▶ **BRIEF**
Please find all lines containing "agent" in the listing below and copy them.

▶ **SOURCE RECORDS**
____________________

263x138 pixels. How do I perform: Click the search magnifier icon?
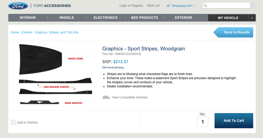(x=205, y=5)
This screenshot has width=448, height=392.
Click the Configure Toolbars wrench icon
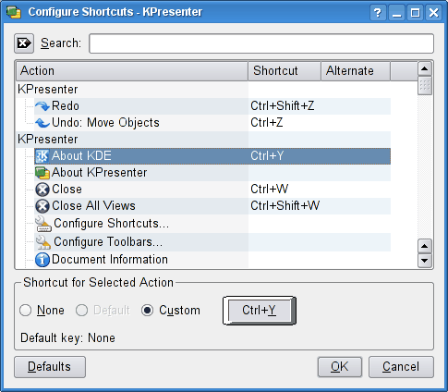43,242
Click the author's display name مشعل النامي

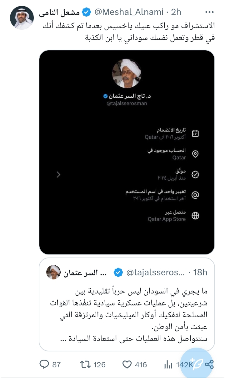pyautogui.click(x=60, y=13)
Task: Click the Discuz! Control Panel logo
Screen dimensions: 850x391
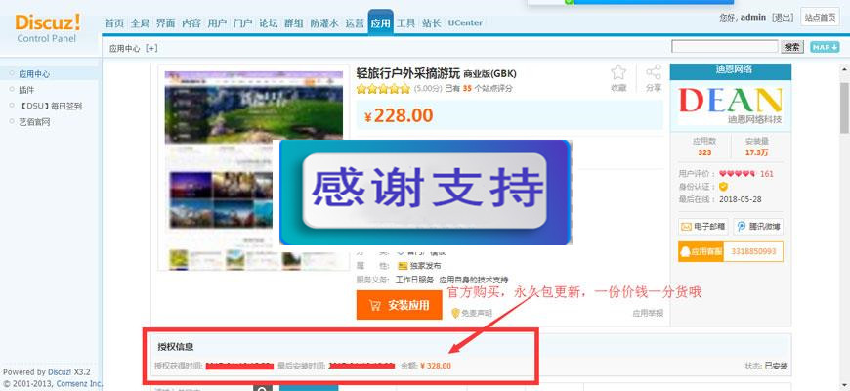Action: (49, 25)
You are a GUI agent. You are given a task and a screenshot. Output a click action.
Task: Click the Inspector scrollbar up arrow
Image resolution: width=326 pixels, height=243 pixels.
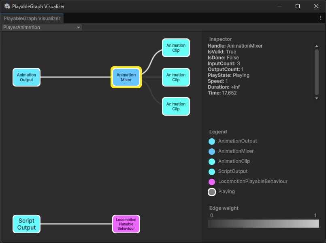[317, 46]
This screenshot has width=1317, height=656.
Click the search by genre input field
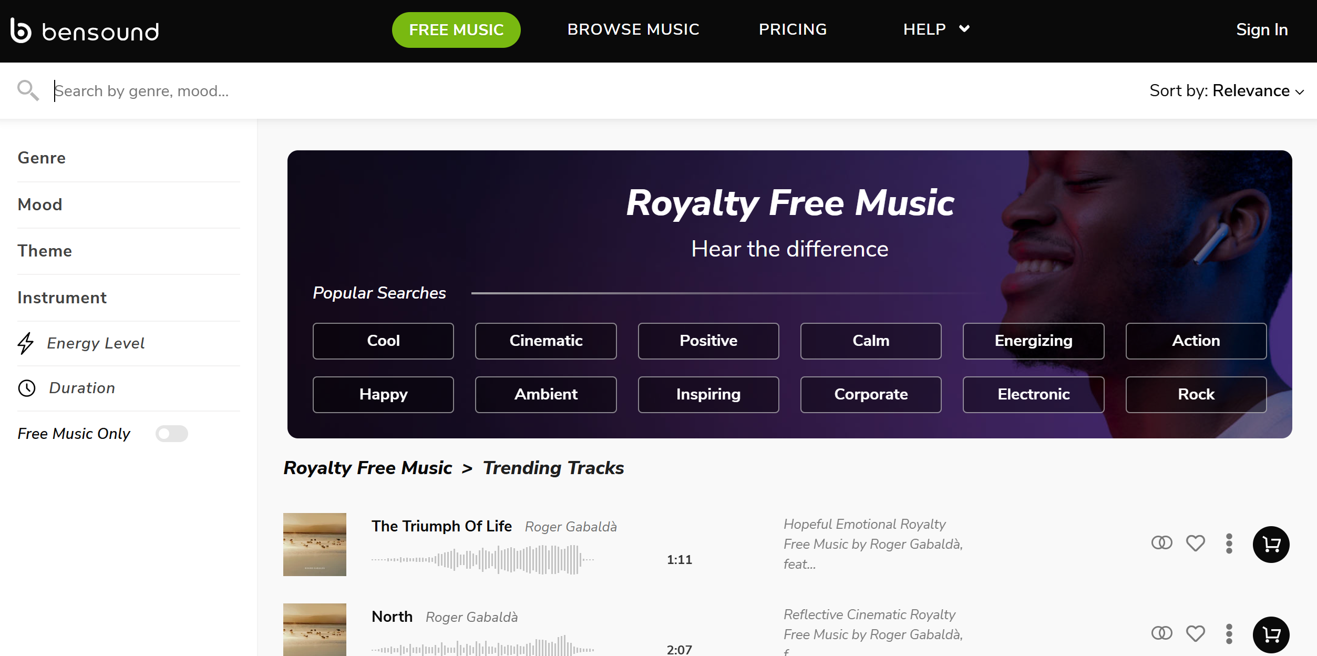coord(578,91)
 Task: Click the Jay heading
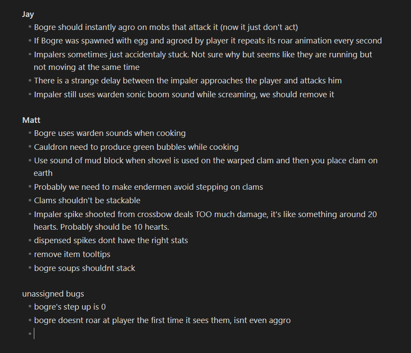coord(28,14)
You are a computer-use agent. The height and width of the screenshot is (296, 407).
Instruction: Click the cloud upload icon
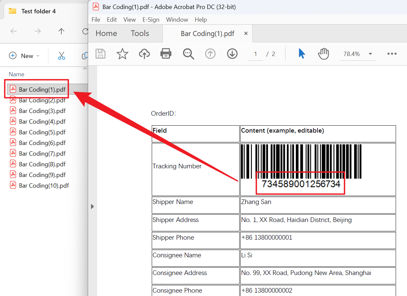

____________________

▶ **ANSWER SECTION**
You are a GUI agent. You are given a task and a screenshot. Output a click action.
You are a computer-use agent. The height and width of the screenshot is (296, 407).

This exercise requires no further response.